While the City has made efforts to streamline the enrollment process, the patchwork of eligibility rules and different administrative offices can still make it confusing and time-consuming for families to enroll. The City directs families to its official MyCity portal for assistance. However, MyCity subsequently refers families on public assistance to the Human Resource Administration for a referral, foster care families to their child welfare case worker, and low-income families seeking vouchers to the child care enrollment application. 3-K and Pre-K for All is not a part of the MyCity portal, but rather families looking for free school day 3-K or Pre-K are instructed to apply through the DOE’s MySchools application. Families interested in extended day 3-K or Pre-K must first apply through MySchools and also separately apply through MyCity to confirm eligibility. And finally, for Head Start, Early Head Start and Infant and Toddler programs, families must enroll directly with the specific program that they are interested in. The Infant and Toddler programs then submit enrollment applications to the DOE for eligibility approval.

Families in school day 3-K or Pre-K looking for extended day care have to apply separately for this determination, which can take from two to six weeks.[4] However, beginning in FY 2024 a provider can immediately enroll an incoming family who already has a voucher. Not all 3-K and Pre-K providers, however, offer extended day/year programming. On the service side, providers must cobble together funding streams and hope that they can fill their contracted seats with the appropriate number of children meeting the myriad of different eligibility and age criteria.

Table S1 depicts enrollment for the various programs described above. While final FY 2024 enrollment data for all programs has not been published, several trends are discernable.

Overall, Pre-K enrollment had been fairly steady prior to the pandemic but has not yet fully rebounded (trailing kindergarten and other elementary grade enrollment declines). 3-K for All, however, as a newly available program, grew rapidly through the pandemic years. From FY 2023 to FY 2024, enrollment increased more slowly, from 42,651 to 43,957 children. The Administration has stated that the City received 43,000 applicants for Fall 2024, and that by August all families who submitted timely applications had received an offer (in part because some families who received spring offers declined them for various reasons, and in part due to the addition of 1,500 3-K seats since June).[5] Actual enrollment data is not yet available for the 2024-2025 school year.

Infant and Toddler enrollment has only been broken out since FY 2021, with enrollment unsurprisingly low, given the well-known impact of the pandemic on both supply and demand.[6] Prior to FY 2021, ACS reported enrollment for its EarlyLearn program for 0-5 year olds together. Combined enrollment dropped with the shift to the DOE, which coincided with the onset of the pandemic as well as a sizable decrease in the Head Start programs directly contracted by the City; EarlyLearn enrollment was a combined total of child care and City-contracted Head Start slots.

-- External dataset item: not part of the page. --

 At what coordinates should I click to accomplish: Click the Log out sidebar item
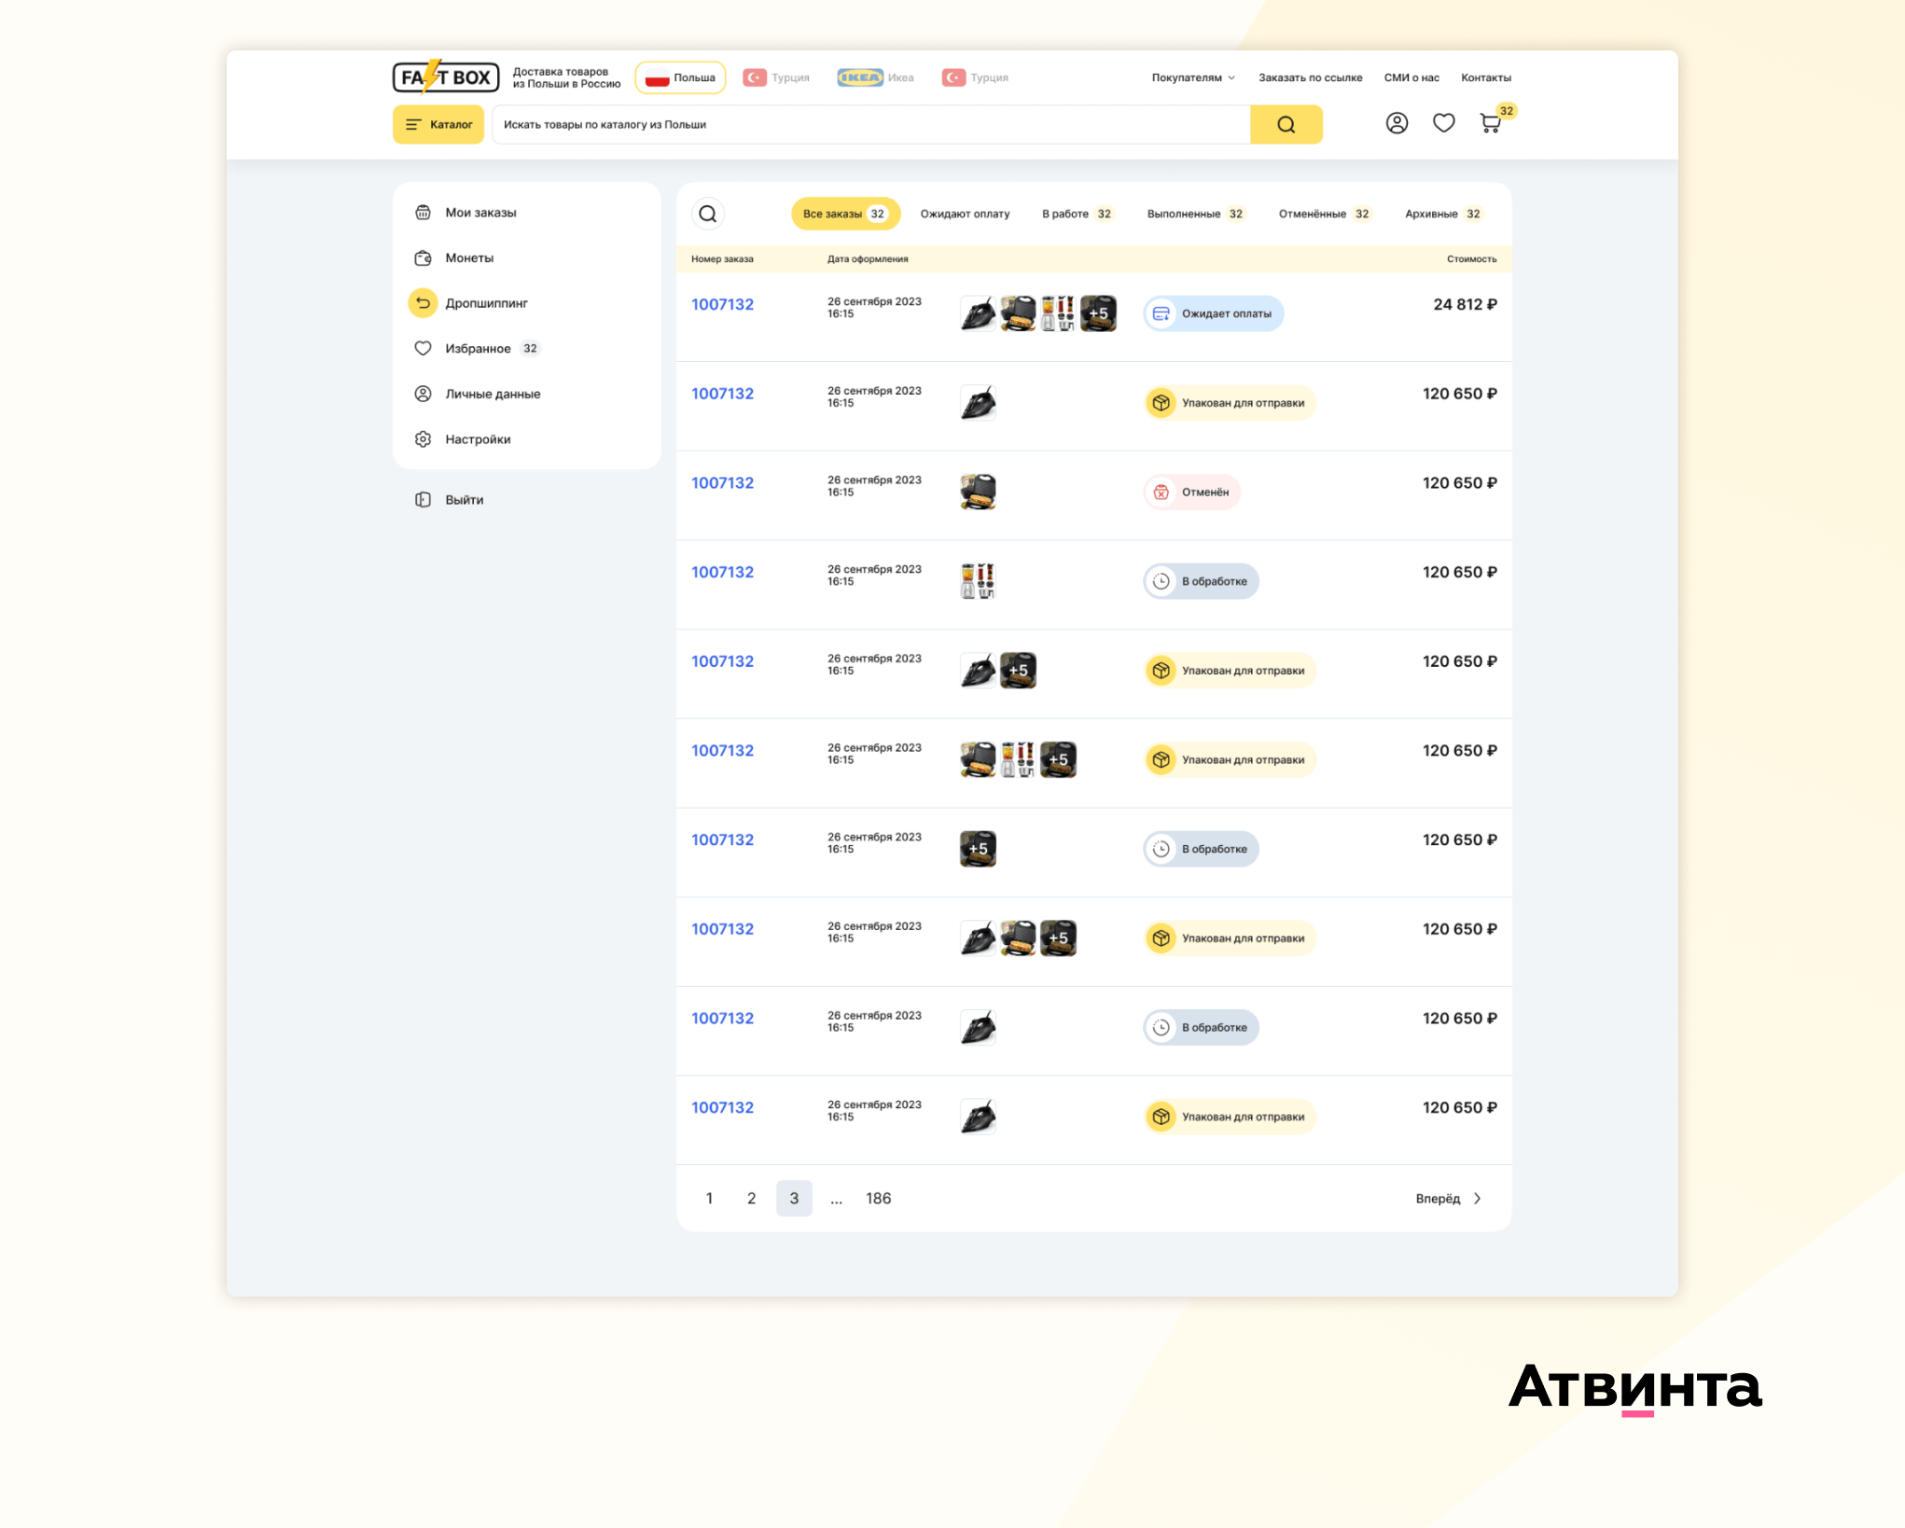(464, 500)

Child care voucher enrollment, while declining slightly prior to the pandemic, dropped sharply in FY 2021 and FY 2022 before rebounding to close to FY 2019 levels in the past year, based on preliminary data from the Mayor’s Management Report. In addition to the closure of many child care centers during the pandemic, policy changes and other factors contributed to this trend. Voucher utilization by public assistance recipients declined by 55 percent between FY 2019 and FY 2022. During the pandemic, the Department of Social Services lifted the work requirements for public assistance recipients and only reinstituted them at the start of FY 2025.[7] As the Public Assistance caseload has grown considerably in the past few years, the re-implementation of work requirements will likely drive an increase in voucher usage over the coming years.

Meanwhile, voucher enrollment for low-income families has tripled from 8,569 in FY 2019, when discrete data became available, to 25,138 in the first four months of FY 2024, with most of this growth occurring since FY 2022, after the increase of income eligibility thresholds.

Vouchers can be used at child care centers, in family-based care (usually based out of a caregiver’s home) or informal settings, such as home-based care provided by paid relatives or other individuals. More vouchers are being used at center- and family-based care currently than prior to the pandemic; informal voucher utilization, on the other hand, dropped precipitously during the pandemic, and like the decline in public assistance vouchers has not returned to prior levels.

Providers contracted by the DOE are now also able to accept vouchers directly from families to streamline the enrollment process as well as offer additional subsidized seats. The DOE pays the contracted provider; hence, that enrollment will be reflected twice in the table below. In addition, a family may attend an ECE school day slot during the day, while attending voucher-funded aftercare. For these reasons, the two types of utilization cannot be added together.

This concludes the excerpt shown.